Thursday, 1 March 2012

Cutting Through Time: Jeanette Sendler at the Collins Gallery

Whenever I have asked people about venues to show textile art in Scotland, th ere has only been one response: the Collins Gallery in Glasgow. Sadly, the University of Strathclyde has decided that whilst it can run non degree courses in painting and genealogy that my dad attends, running a world class gallery is not part of its remit.

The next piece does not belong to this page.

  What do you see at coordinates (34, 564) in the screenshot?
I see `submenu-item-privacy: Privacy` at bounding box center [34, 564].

Its final textile show is drawing to a close and I went to see it yesterday. It was well worth the visit. Jeanette Sendler is a German born artist who now lives in Scotland. Her practice is varied and in the past has made significant work involving felt. However, this group of work is based around the notions of pattern cutting and shaping for the body. The materials used were simple, giving an honesty to the work. The contrast of the calico to the light brown of the pattern paper was subtle and effective.

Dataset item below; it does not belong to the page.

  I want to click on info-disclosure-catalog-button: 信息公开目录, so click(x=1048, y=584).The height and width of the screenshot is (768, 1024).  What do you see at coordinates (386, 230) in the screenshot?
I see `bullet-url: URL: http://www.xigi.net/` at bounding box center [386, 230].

I particularly liked the wall mounted, ribbed pieces, which gave the impression they may fly off the wall at any moment and launch into the air. The multiple shadows were also enchanting, a by-product, I suspect, rather reminiscent of Caroline Broadhead's work of a number of years ago.

I have always enjoyed my visits to the Collins Gallery and the symposiums they have often run in conjunction with the shows, even if I haven't been able to attend them for a while as they always clash with the Saturday morning kids art class I run, which is a terrible shame given the exciting programme they had for the last one.  Change is inevitable, but it is sad when it seems a retrograde step like closing the best gallery in Scotland.


Margaret said...

It is indeed a pity...but I find myself wondering why the Glasgow School of Art, of which CRM was so much a part, hasn't developed something to show textiles, which were so important to him and his wife... Just a thought.

friedaquilter said...

A sad day indeed for all textile artists as well as for everyone interested in having world class galleries in Scotland. And so much expertise lost in the shape of Laura Hamilton, the curator!

Maggi said...

Sorry to hear about the gallery closure. Thank you for sharing the final exhibition with us though.